● **PROBLEM STATEMENT**
Answer these from the IOSCO summary on cryptoasset trading platforms below, one per line:
1. How many key considerations does IOSCO list?
2. What do traditional trading venues not give retail customers?
3. What two kinds of customer assets may CTP custody include?

● **READING TEXT**
--------
The key considerations highlighted by IOSCO:
- Access to CTPs;
- Safeguarding participant assets;
- Conflicts of interest;
- Operations of CTPs;
- Market integrity;
- Price discovery;
- Technology; and
- Clearing and settlement
The above are explained in detail in the report and have been summarised below, including the potential impact to CTPs.
1. Access to Cryptoasset Trading Platforms
Focus on the on-boarding process and how it is performed, mainly from an AML/CFT perspective but also touches on investor protection.
IOSCO highlights that in the traditional space, trading venues do not provide direct (non-intermediated) access to retail customers. Consideration of whether CTPs are undertaking investor suitability assessments prior to account opening is also highlighted to ensure that investors are participating in asset classes that match their financial situation/risk tolerance.
Appropriate risk disclosures are also mentioned. IOSCO considers that, if retail investors are being accepted, there may be a need to enhance fairness and transparency.
Most CTPs which are regulated should have sound on-boarding processes and apply due diligence to comply with AML/CFT obligations. Many CTPs will provide direct access to retail customers, and regulators are likely to focus on investor suitability and protection, requiring firms to further understand customers’ financial position and risk tolerance levels. CTPs must ensure risk disclosures are prominent and clear to customers. When moving from an unregulated space to the regulated world, there are likely to be gaps in a CTP’s processes and procedures, especially when dealing with retail clients.
2. Safeguarding Participant Assets
A key difference between CTPs and traditional securities trading platforms, is that most CTPs involve custody of customer assets, which could include cryptoassets and/or fiat currency. According to the report, this difference raises “new issues or potential risks for regulatory authorities to consider”.
A number of specific safeguarding risks are highlighted, including operational failure due to cyber-attacks, theft, loss or inaccessibility of private keys, risks from co-mingling of assets, inaccurate record-keeping and insufficient assets to meet liabilities and therefore withdrawal demands.
--------
● **DATA SECTION**
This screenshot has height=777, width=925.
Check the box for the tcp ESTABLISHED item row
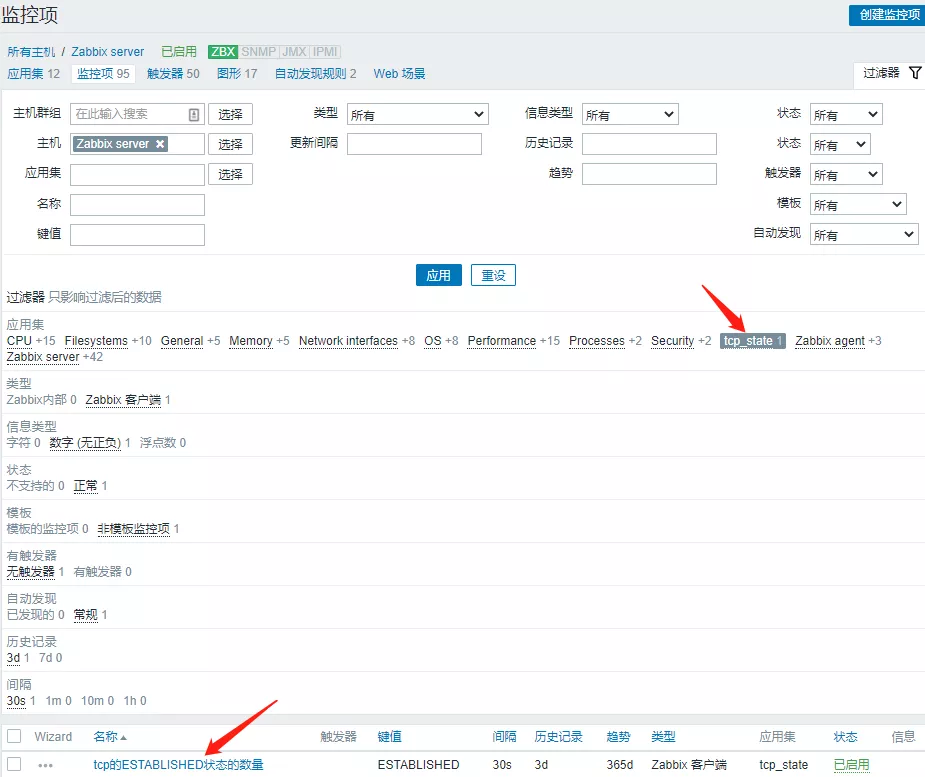(x=14, y=765)
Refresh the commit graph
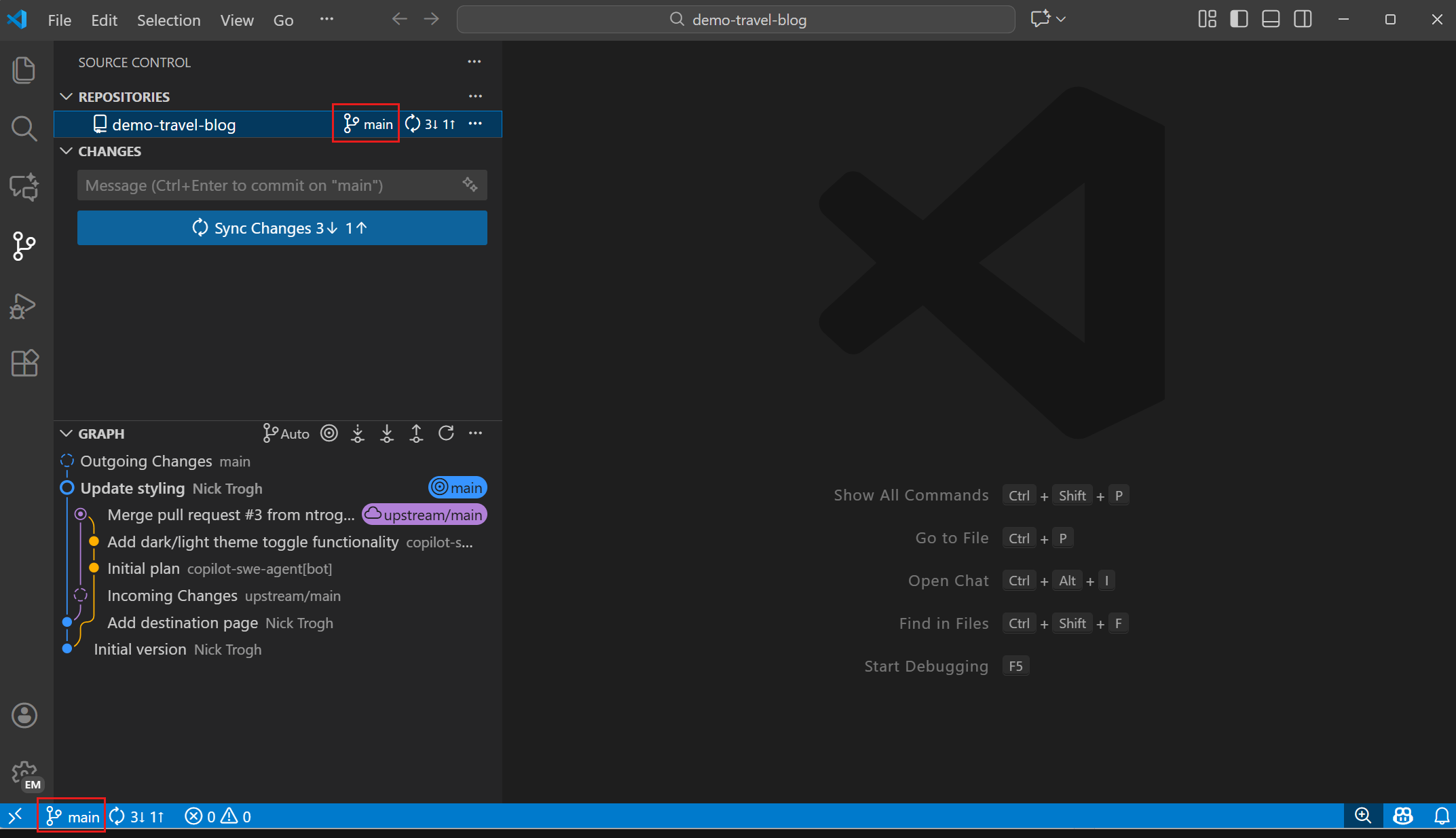This screenshot has width=1456, height=838. 446,433
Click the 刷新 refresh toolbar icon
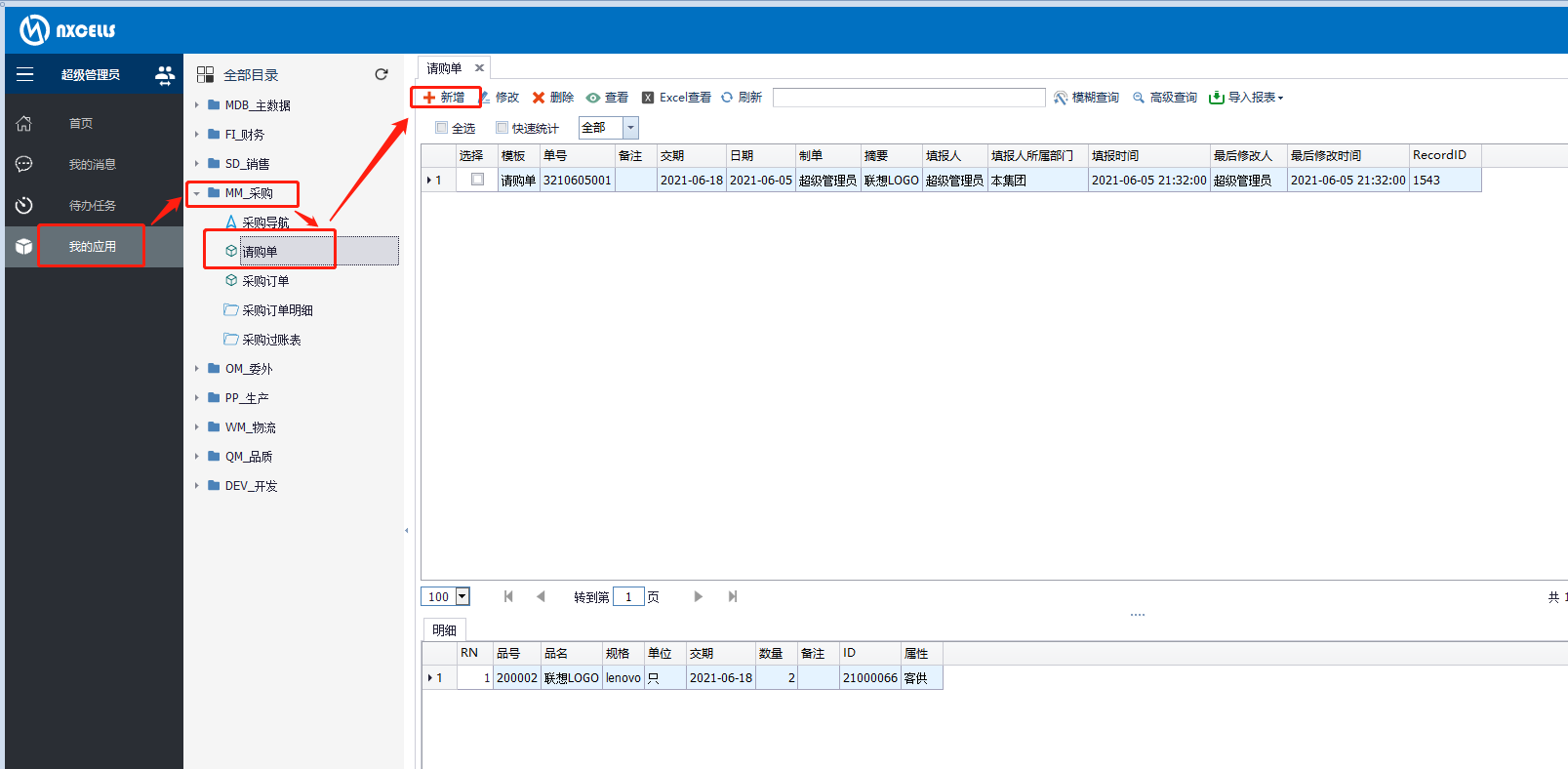The width and height of the screenshot is (1568, 769). click(727, 98)
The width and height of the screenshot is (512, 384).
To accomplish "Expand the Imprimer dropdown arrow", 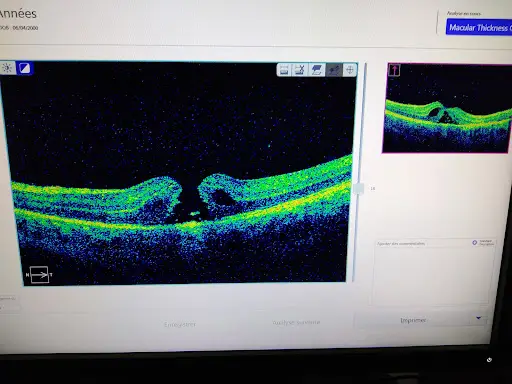I will [479, 318].
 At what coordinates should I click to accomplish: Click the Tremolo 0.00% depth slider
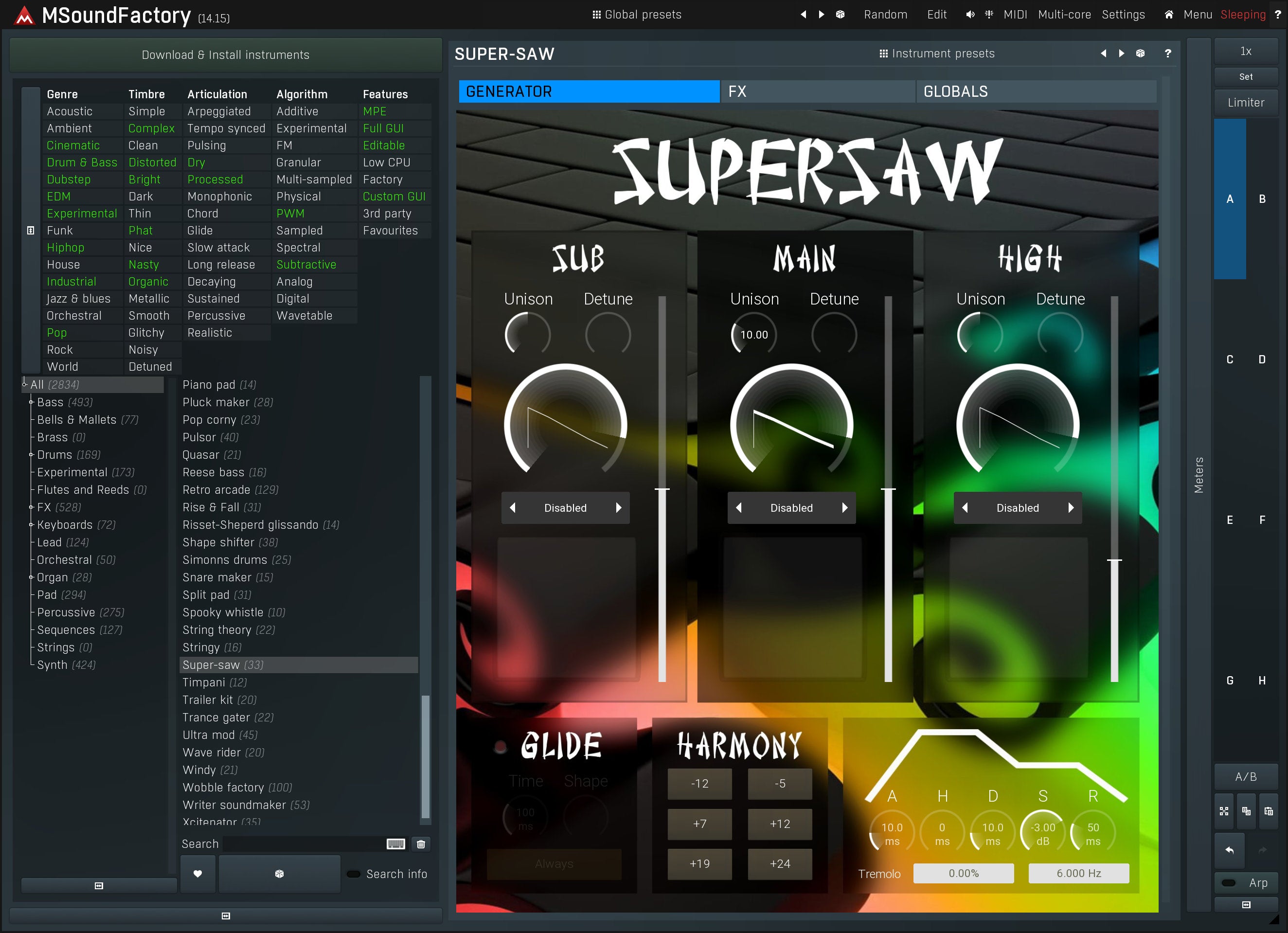click(x=963, y=873)
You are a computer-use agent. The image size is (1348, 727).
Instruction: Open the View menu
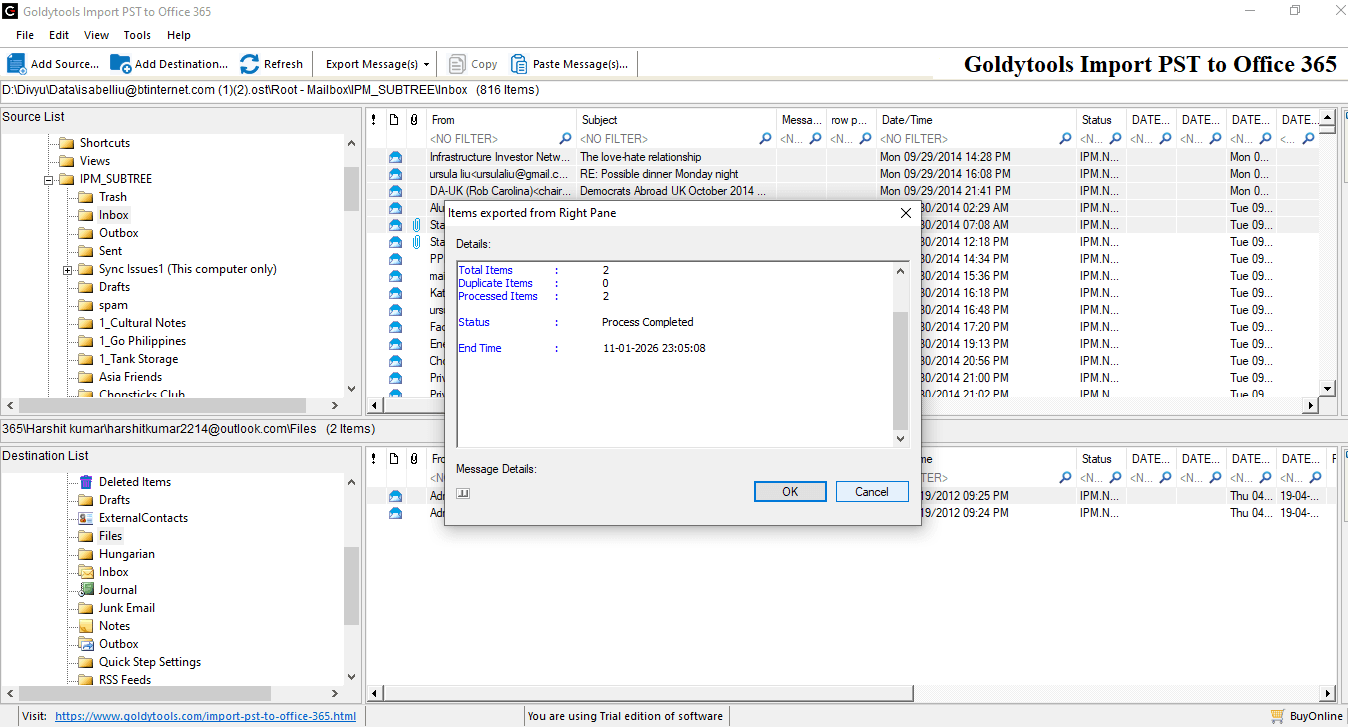tap(96, 35)
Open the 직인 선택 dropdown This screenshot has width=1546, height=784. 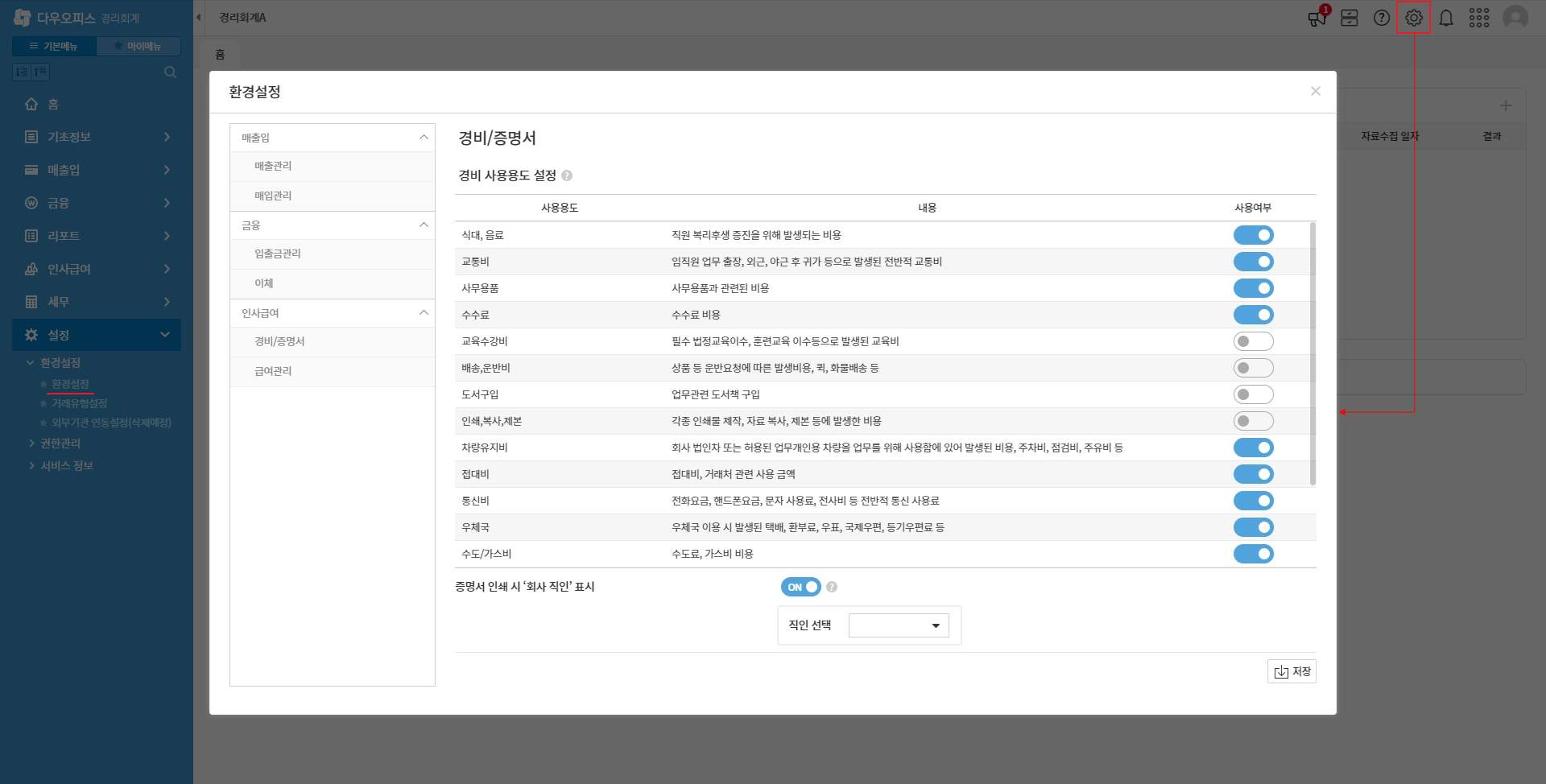click(899, 625)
--------
● **COMPLETE RESPONSE**
1. Eight.
2. Direct (non-intermediated) access.
3. Cryptoassets and/or fiat currency.